═══ Stored data

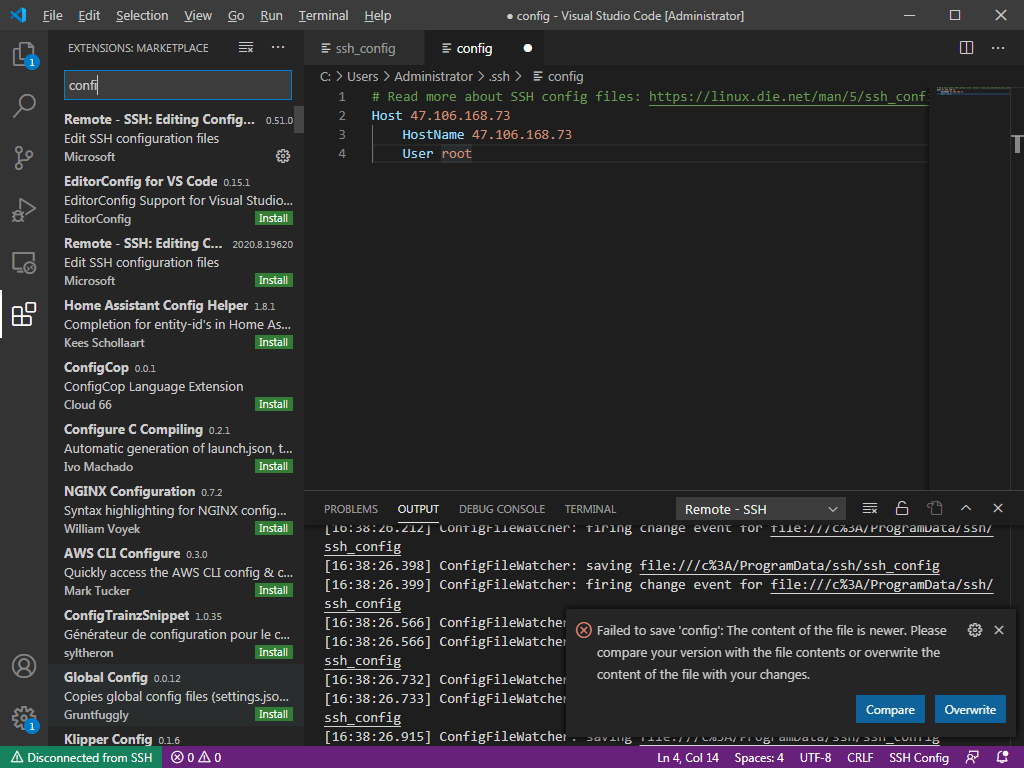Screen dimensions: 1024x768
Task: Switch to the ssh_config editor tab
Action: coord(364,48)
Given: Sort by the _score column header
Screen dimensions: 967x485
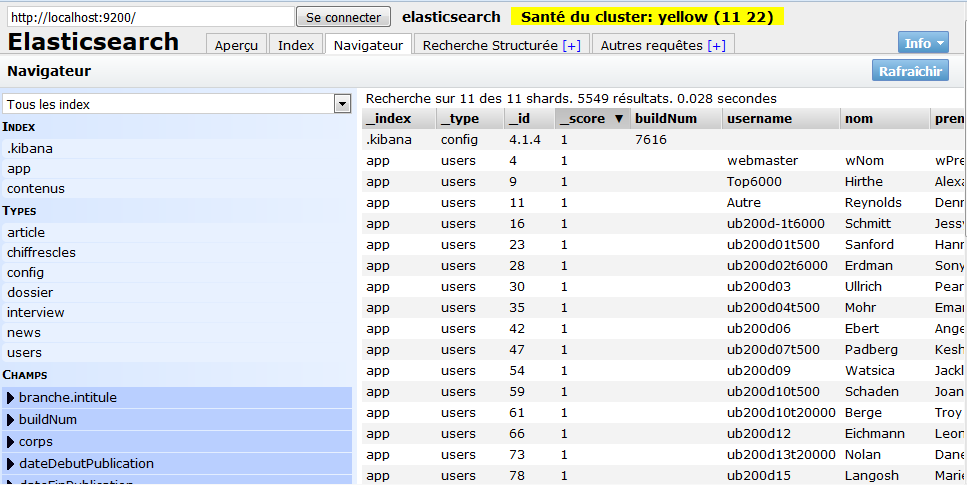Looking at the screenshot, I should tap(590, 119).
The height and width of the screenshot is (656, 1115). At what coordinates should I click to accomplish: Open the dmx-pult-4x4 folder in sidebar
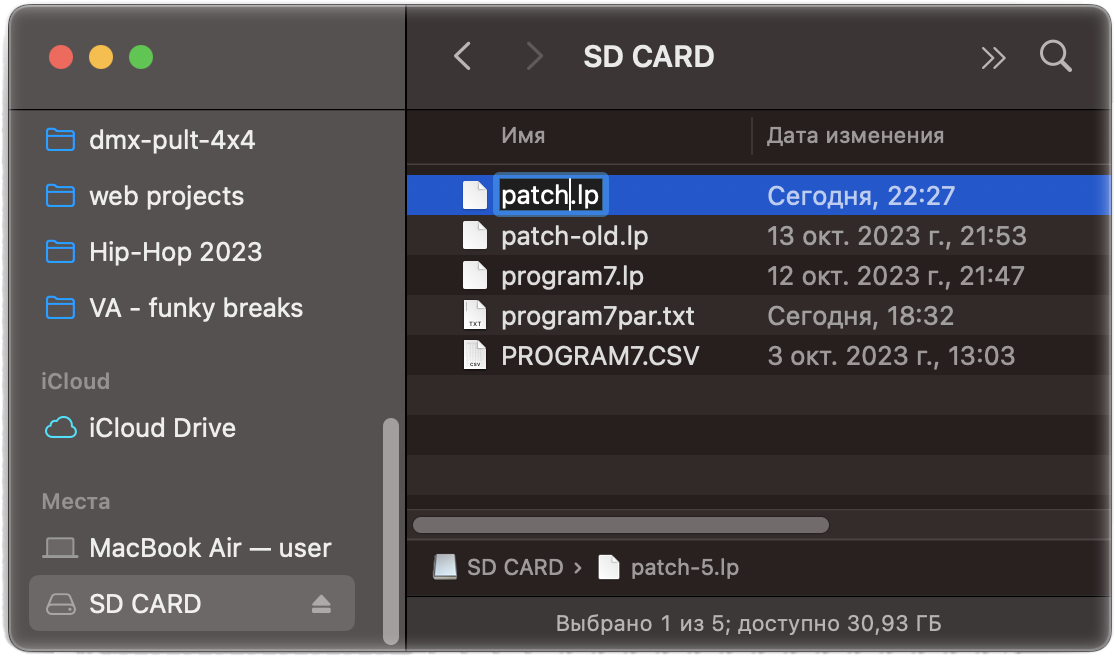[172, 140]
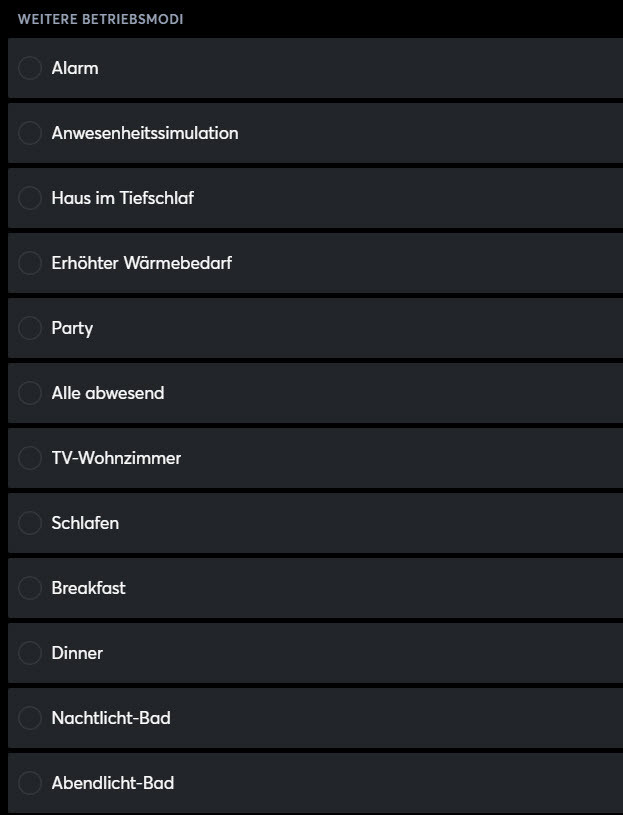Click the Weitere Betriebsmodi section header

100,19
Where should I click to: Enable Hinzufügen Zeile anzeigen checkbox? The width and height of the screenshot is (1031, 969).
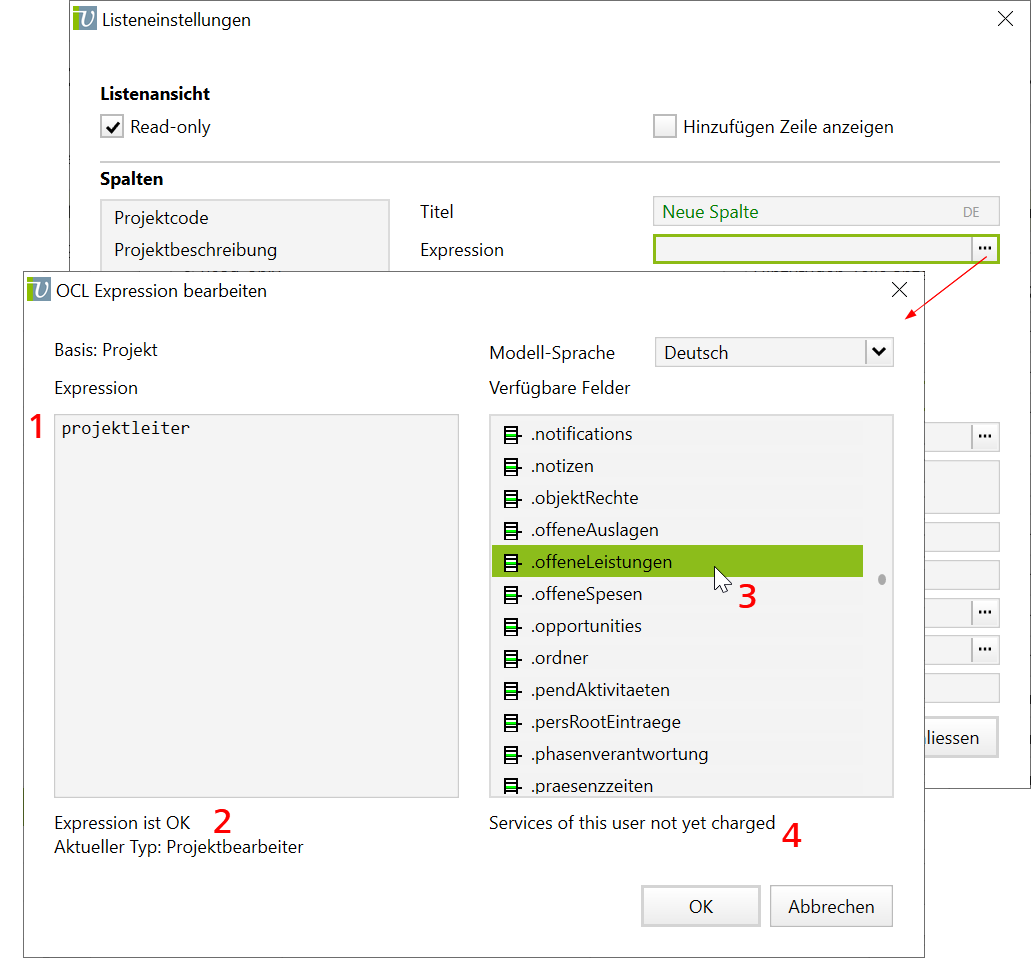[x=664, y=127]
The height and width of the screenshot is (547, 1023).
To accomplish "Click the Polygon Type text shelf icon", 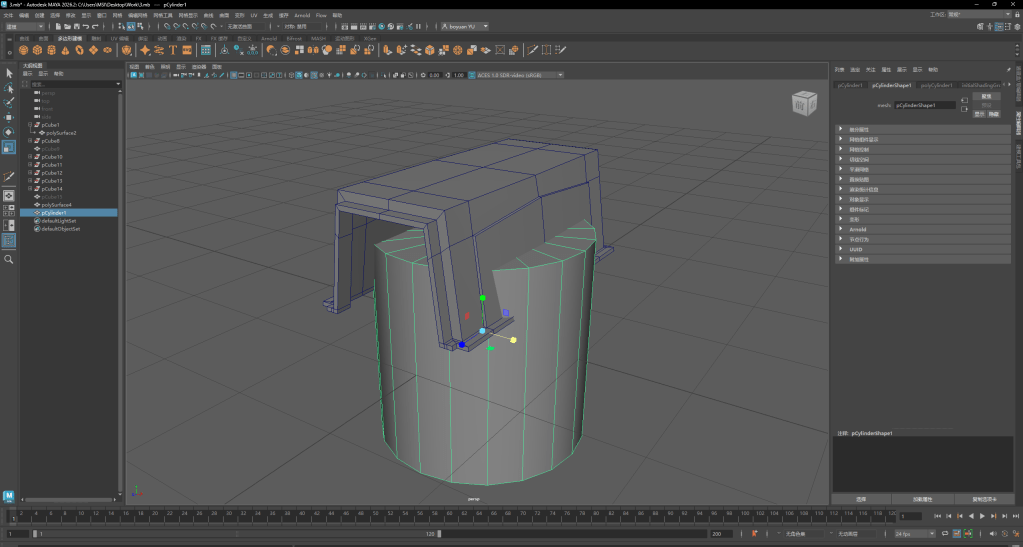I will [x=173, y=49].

══════

- _What is needed_
Here the job is to copy the stretch of records from the line containing "The height and width of the screenshot is (656, 1115)." through the line containing "The height and width of the screenshot is (547, 1023).", word for word. Leave every picture out.

- _Response area_
The height and width of the screenshot is (656, 1115). At what coordinates should I click to accomplish: Open the dmx-pult-4x4 folder in sidebar
[172, 140]
Click the Weitere Betriebsmodi section header

100,19
Where should I click to: Enable Hinzufügen Zeile anzeigen checkbox? The width and height of the screenshot is (1031, 969).
[x=664, y=127]
The height and width of the screenshot is (547, 1023).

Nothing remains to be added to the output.